Flame-cooked lamb cutlets are quite possibly one of the easiest (and most delicious) cast iron Ooni recipes. With minimal ingredients and next-to-no preparation, you’d be a fool not to give these a try. Serve warm with a dollop of minty tzatziki sauce, the perfect fresh pairing for succulent roast lamb.
4-6-bone rack of quality lamb, cut into cutlets
Salt and pepper, to season
3 tbsp olive oil
150g (5.3oz) greek yoghurt
½ cucumber, deseeded and grated
Handful mint leaves, finely chopped
1 garlic clove, crushed
Rub and season your lamb cutlets with oil, salt, and pepper. (or your seasoning of choice)
Place your Cast Iron Pan with some olive oil inside the oven to warm up.

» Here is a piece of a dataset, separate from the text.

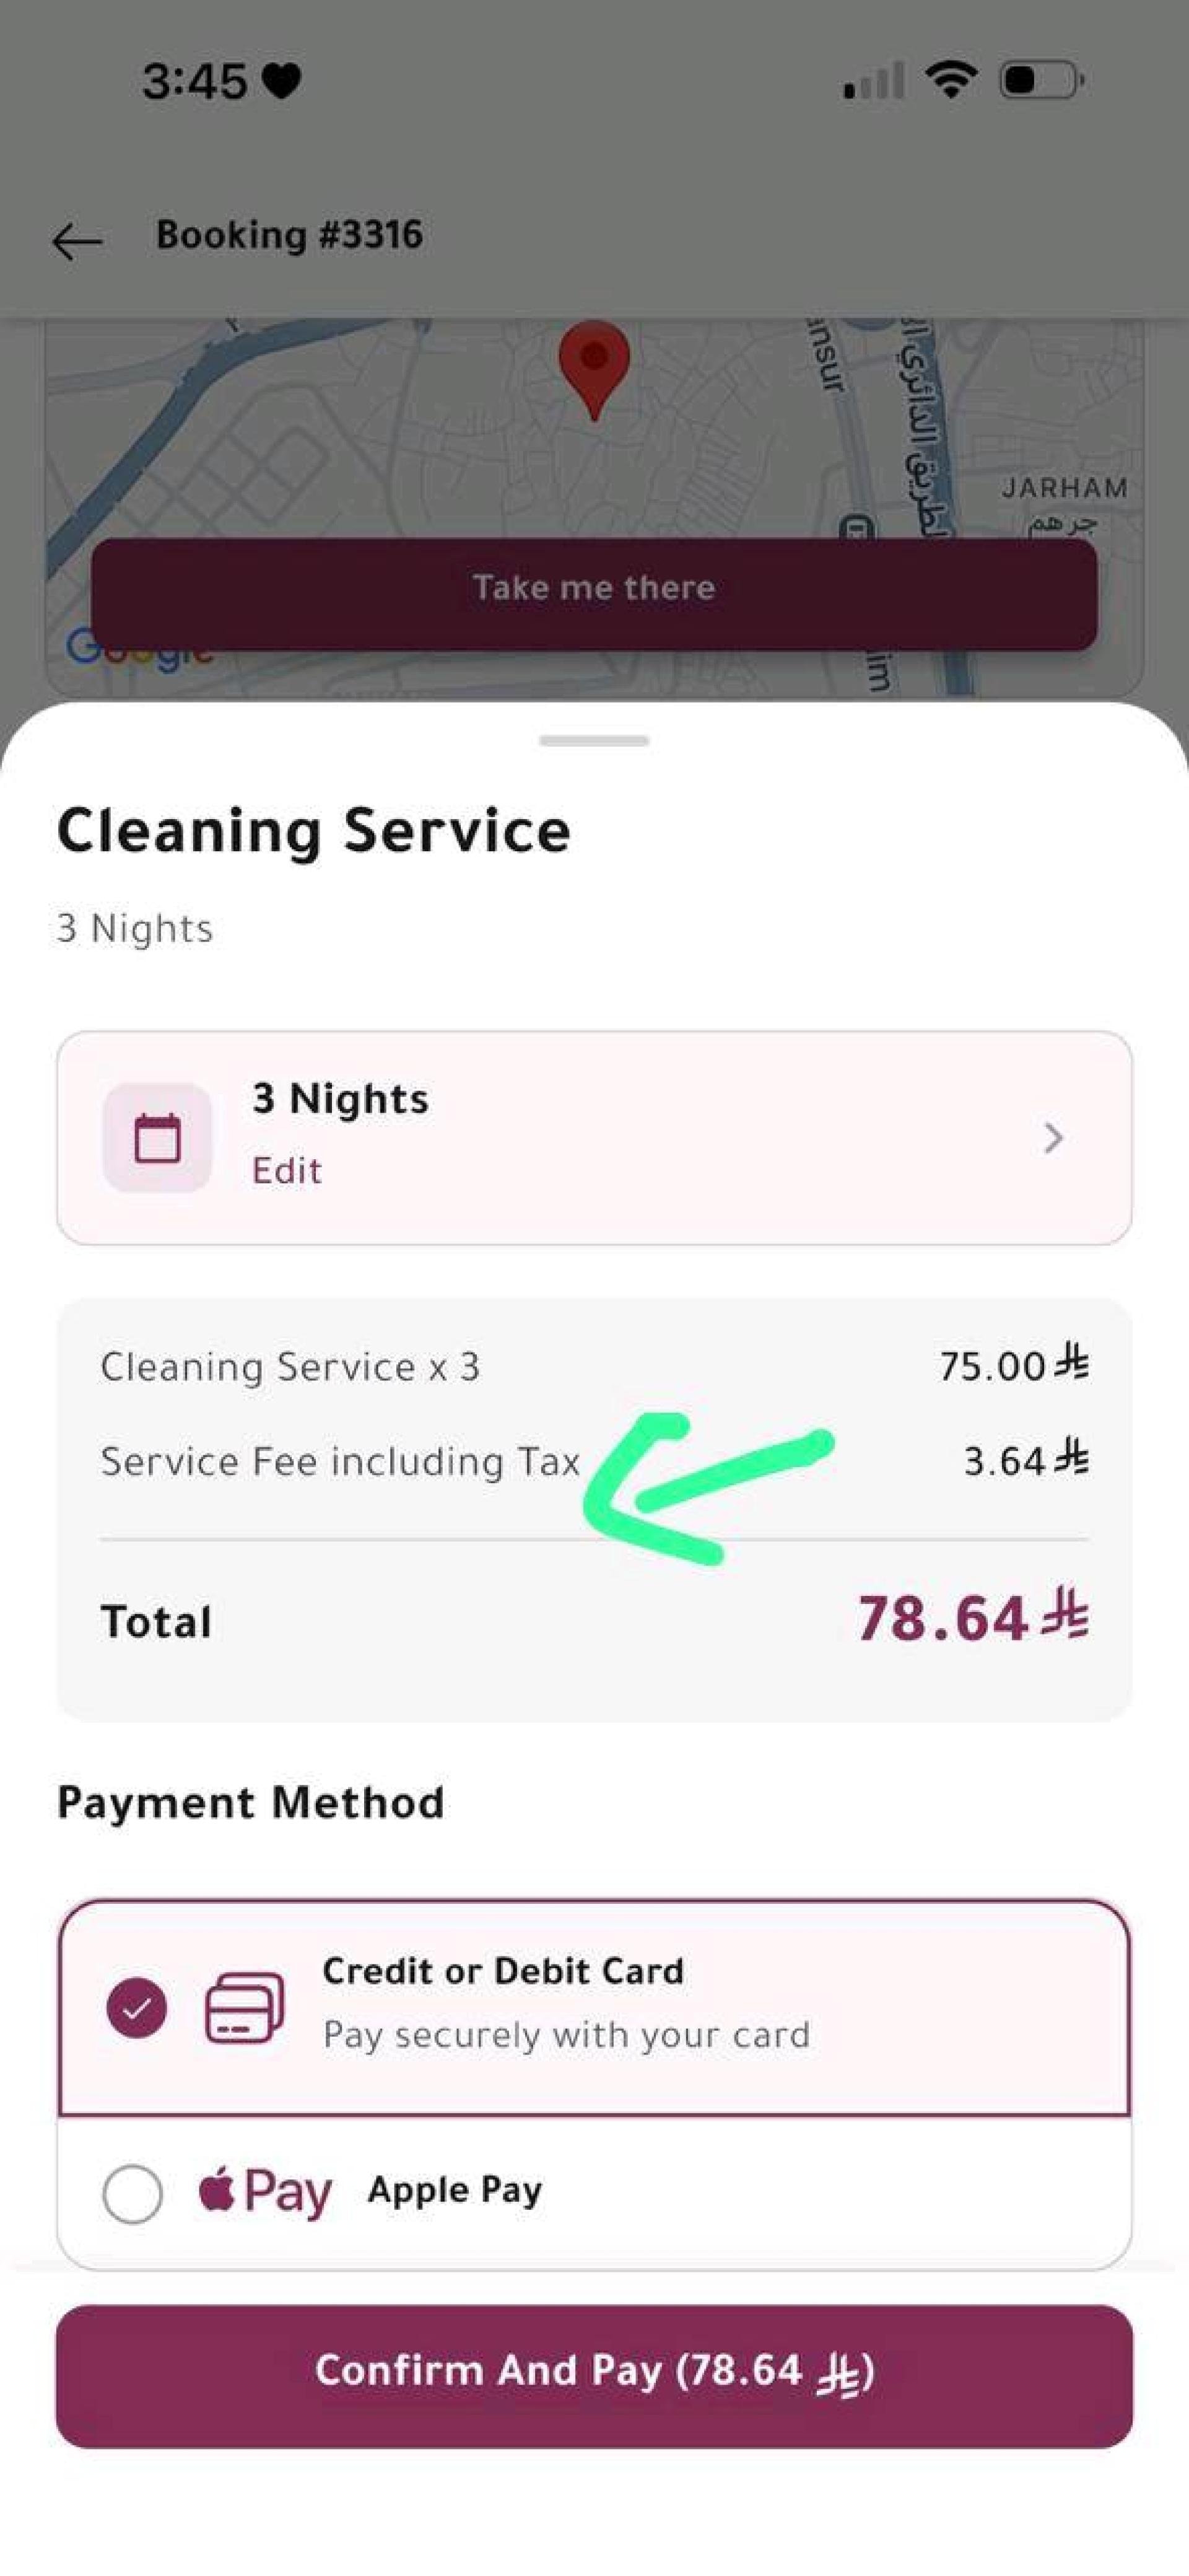Viewport: 1189px width, 2576px height.
Task: Tap the cellular signal bars icon
Action: pyautogui.click(x=874, y=80)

After 1-2 minutes, remove the pan and add your lamb cutlets.
Place the pan back in the oven and cook the cutlets for 6-8 minutes, making sure to flip the cutlets halfway through.
While your cutlets are cooking, mix together the yoghurt, cucumber, mint, and garlic in a bowl to make the tzatziki.
Once the cutlets are cooked to your taste, remove the pan from the oven and transfer the cutlets to a wooden board. Plate and serve warm with your tzatziki sauce.